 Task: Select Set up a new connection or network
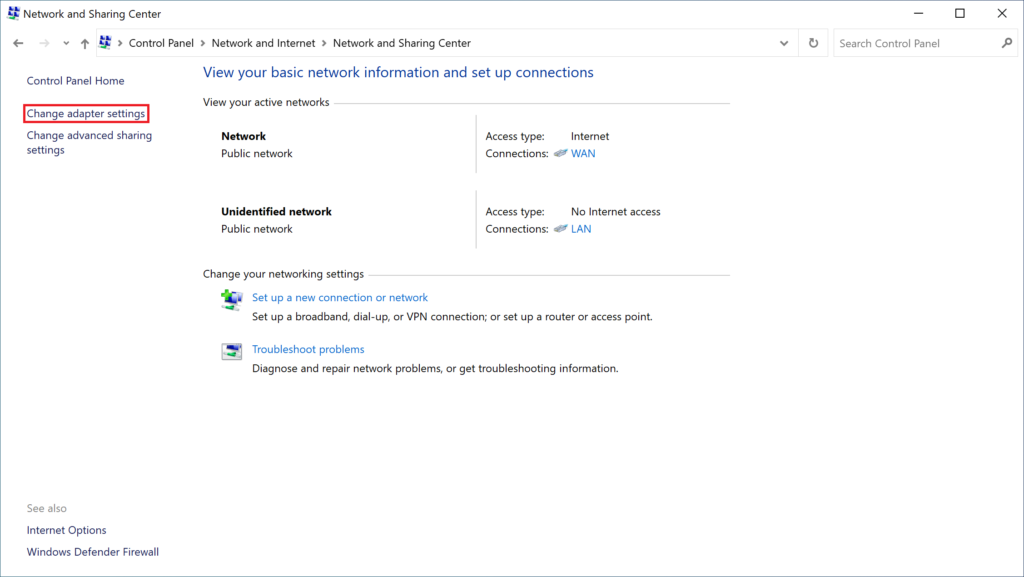[339, 297]
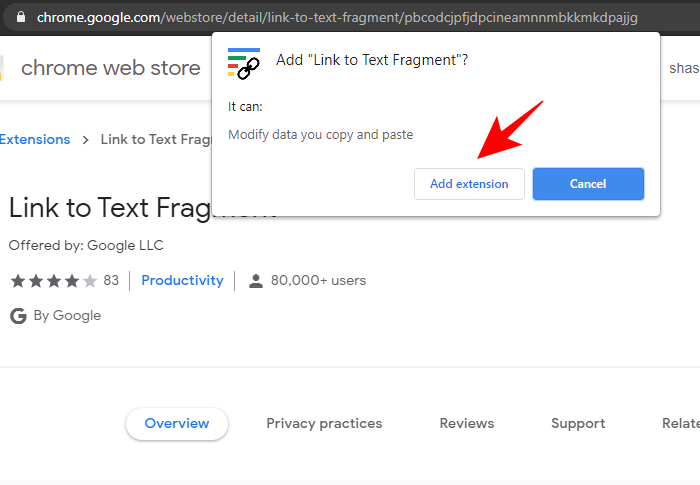
Task: Click the breadcrumb chevron after Extensions
Action: point(86,140)
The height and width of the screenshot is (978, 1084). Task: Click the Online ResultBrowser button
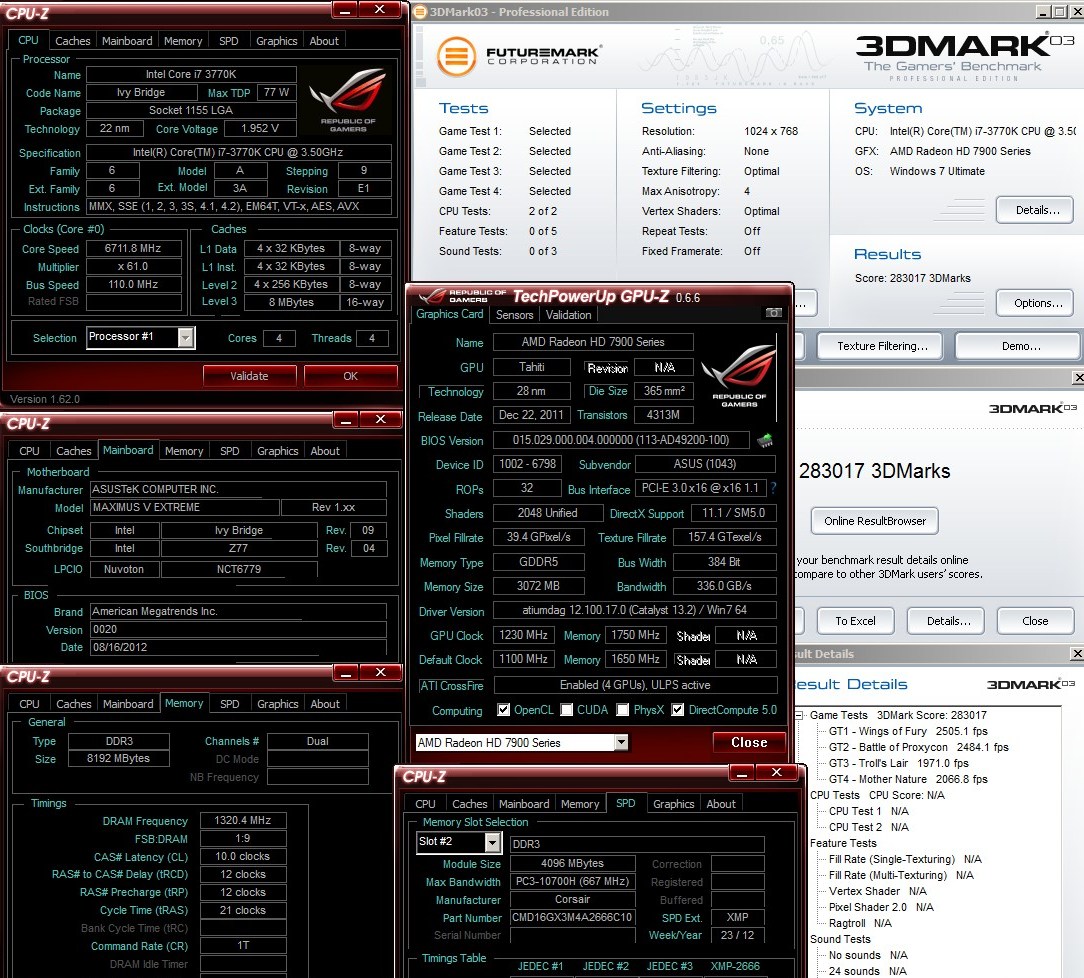click(875, 521)
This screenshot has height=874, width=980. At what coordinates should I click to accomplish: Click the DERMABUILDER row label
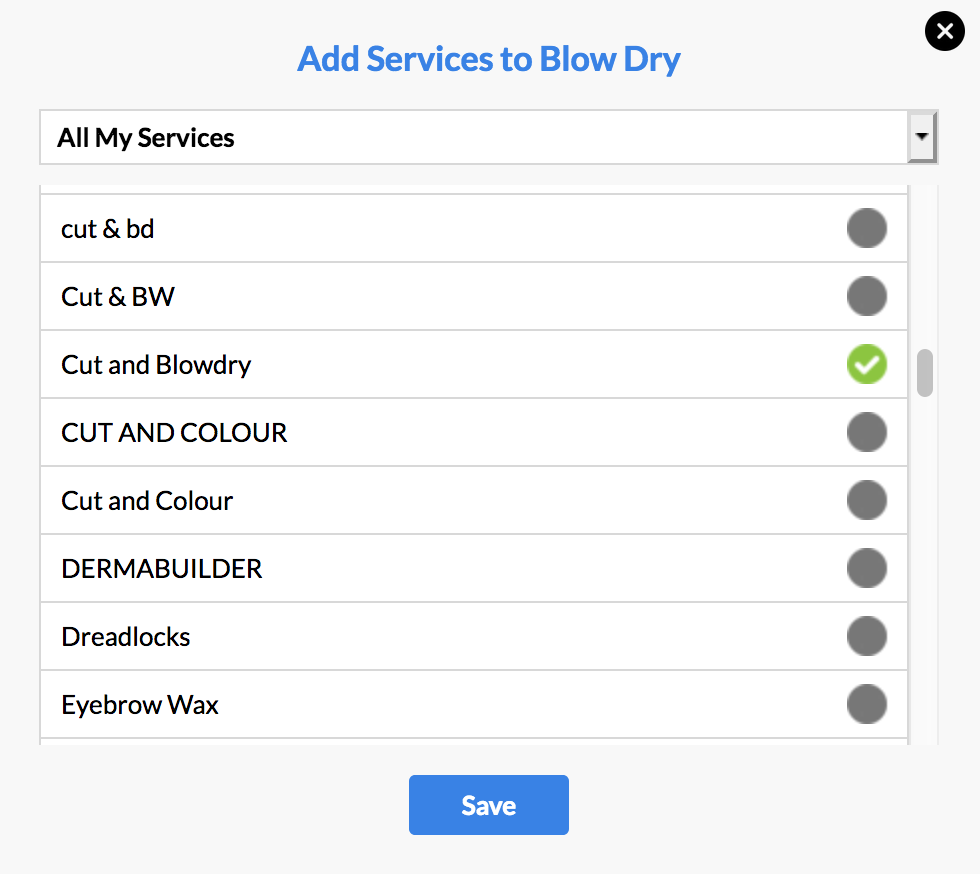[161, 569]
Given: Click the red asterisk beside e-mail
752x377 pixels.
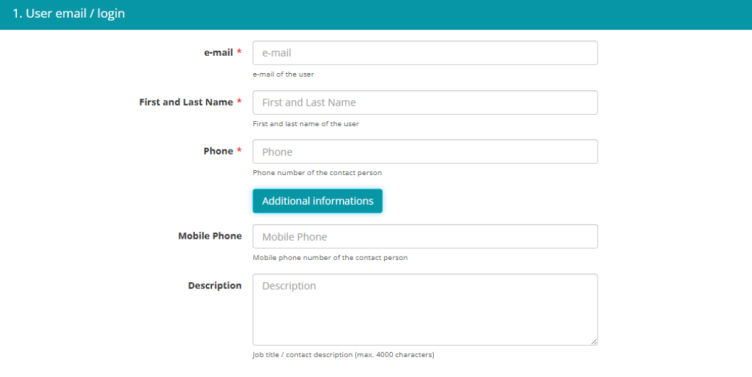Looking at the screenshot, I should (x=239, y=52).
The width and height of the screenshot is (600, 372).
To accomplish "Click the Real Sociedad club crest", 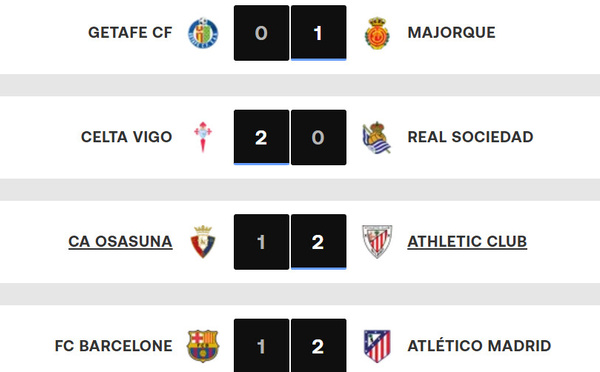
....
WHAT IS EXPECTED
Set every line of the records down again exactly, and exclude all pictures.

RESULT BELOW
 Task: Select Set up a new connection or network
[339, 297]
Task: Click the breadcrumb chevron after Extensions
Action: point(86,140)
The height and width of the screenshot is (978, 1084). Task: Click the Online ResultBrowser button
click(875, 521)
This screenshot has height=874, width=980. At what coordinates should I click to accomplish: Click the DERMABUILDER row label
[161, 569]
Given: Click the red asterisk beside e-mail
752x377 pixels.
Looking at the screenshot, I should (x=239, y=52).
The width and height of the screenshot is (600, 372).
To accomplish "Click the Real Sociedad club crest", 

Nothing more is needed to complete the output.